**TASK OBJECTIVE**
Beginning with the line that contains "Click Create new VPC link", copy each subsequent line of the data below through the last one, including both ends but not the pictures.

**Stored data entries**
┄┄┄┄┄┄

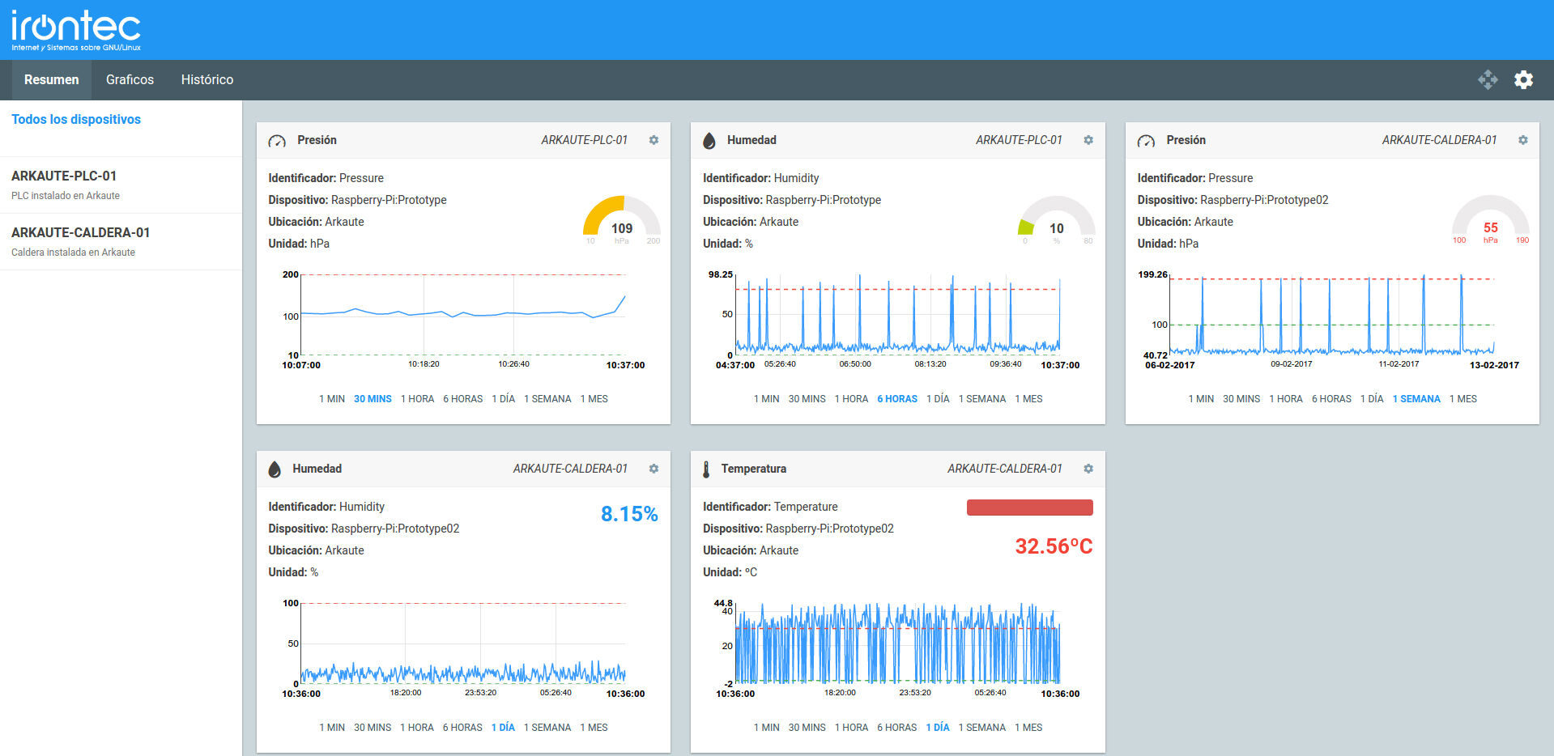Open settings gear of Humedad ARKAUTE-CALDERA-01 card
Image resolution: width=1554 pixels, height=756 pixels.
[654, 469]
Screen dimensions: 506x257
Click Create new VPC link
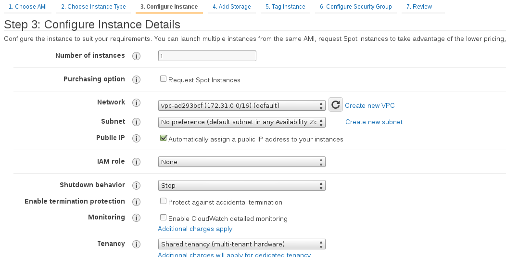click(369, 105)
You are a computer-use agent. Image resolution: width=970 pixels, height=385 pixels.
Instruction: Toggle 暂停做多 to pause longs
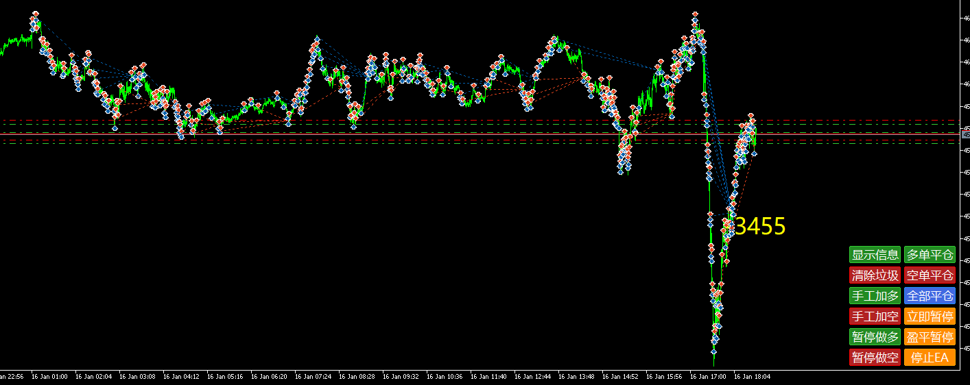tap(875, 337)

┄┄┄┄┄┄

**EXERCISE ANSWER**
Click Create new VPC link
click(369, 105)
You are a computer-use agent. Image resolution: width=970 pixels, height=385 pixels.
Instruction: Toggle 暂停做多 to pause longs
tap(875, 337)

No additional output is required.